They probably had lard in them (we're Jewish and primarily eating a plant-based diet), there was stuff in there that I didn't know about (because I didn't hover over the chef while he was cooking them), and beans are hard to digest for us, and probably a lot of people in general.
But K was making grunt noises (which, at the table, means he's ready to eat), we didn't bring his organic, parent-made, non-blended food with his special spoon, and both of us were tired and hungry and come hell or high water, we were going to sit down and eat.
Meanwhile, as K was happily eating and grunting, I was flogging myself for my "relaxed" attitude which might result in allergies, gas, finger-wagging, and whatever unforeseen stuff I'll read about afterward (so far, every time I have given K something on the fly, I have read exactly the NEXT day that I should NOT be giving him that). But I was also high-five-ing myself for listening to K's cues, giving him the least of possible offenders, and getting on with my life (and then getting a pat on the back for being relaxed---which is very hard for me to do).
What did I learn about this? Oh crap, I was supposed to learn something? I just thought the aim was getting food from the table into our mouths...

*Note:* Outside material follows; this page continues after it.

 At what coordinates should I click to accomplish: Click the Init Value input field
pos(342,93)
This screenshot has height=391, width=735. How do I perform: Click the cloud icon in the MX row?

What DID I learn...I'm afraid to even say it...
I think I learned that listening to K (rather than trying to be perfect) is really important.
I'm pretty sure that if he liked it, and he was happy, that it was okay. BUT I project 15 years into the future at a therapy session (yes, I'm always thinking he's in therapy complaining about how I ruined some aspect of his life with my careless behavior) where he's upset about the fact that instead of bringing along his food (the proper food, of course), that I basically just let him eat Mexican food beans because I was too tired/lazy to provide anything better/more nutritious.
This pattern of thought runs rampant in my life. Sometimes, I wish K could talk not just because I want to hear his amazing thoughts, but would rather he say to me "Look, mom, I get it. You're living your life while trying to manage mine. No sweat. I'm flex. Thanks for the beans, they were yummy and worth the gas, and I just really appreciate that you didn't let me go hungry, or resent me for having to leave the restaurant because I was screaming, and you kept the family in good spirits." If he could just skip the mamamama dadada and jump right to that, then all would be good. :)
But that's not his job, right? He's new around here, and he doesn't need to get wrapped up in my insecurities. Technically, I shouldn't either.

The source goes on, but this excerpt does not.